→ **PROMPT**: Once you reach the line that contains "Given: Toggle the Snapping magnet icon", retype it and each later line exactly as written, stopping only at the end of the listing.

→ **DATASET**:
*** Block opens ***

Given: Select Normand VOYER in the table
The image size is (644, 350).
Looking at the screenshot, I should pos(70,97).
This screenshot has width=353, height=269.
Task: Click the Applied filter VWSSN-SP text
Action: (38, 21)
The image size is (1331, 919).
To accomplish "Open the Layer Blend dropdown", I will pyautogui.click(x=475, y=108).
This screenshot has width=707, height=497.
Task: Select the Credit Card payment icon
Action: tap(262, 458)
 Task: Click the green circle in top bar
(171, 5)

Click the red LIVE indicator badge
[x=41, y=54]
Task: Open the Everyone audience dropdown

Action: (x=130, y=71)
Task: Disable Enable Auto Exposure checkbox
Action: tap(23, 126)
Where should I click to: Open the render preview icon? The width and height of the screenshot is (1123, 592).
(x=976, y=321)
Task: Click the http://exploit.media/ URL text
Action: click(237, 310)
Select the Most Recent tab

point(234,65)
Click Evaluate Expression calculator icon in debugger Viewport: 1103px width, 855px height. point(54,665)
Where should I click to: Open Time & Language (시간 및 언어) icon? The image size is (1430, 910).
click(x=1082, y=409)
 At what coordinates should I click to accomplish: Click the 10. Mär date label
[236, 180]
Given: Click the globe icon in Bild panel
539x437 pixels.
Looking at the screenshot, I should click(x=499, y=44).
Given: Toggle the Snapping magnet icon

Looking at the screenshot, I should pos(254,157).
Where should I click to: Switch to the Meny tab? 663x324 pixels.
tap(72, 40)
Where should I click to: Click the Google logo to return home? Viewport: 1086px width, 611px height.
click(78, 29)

*** Block closes ***

→ **EXERCISE OUTPUT**:
Given: Toggle the Snapping magnet icon

Looking at the screenshot, I should pos(254,157).
Where should I click to: Switch to the Meny tab? 663x324 pixels.
tap(72, 40)
Where should I click to: Click the Google logo to return home? Viewport: 1086px width, 611px height.
click(78, 29)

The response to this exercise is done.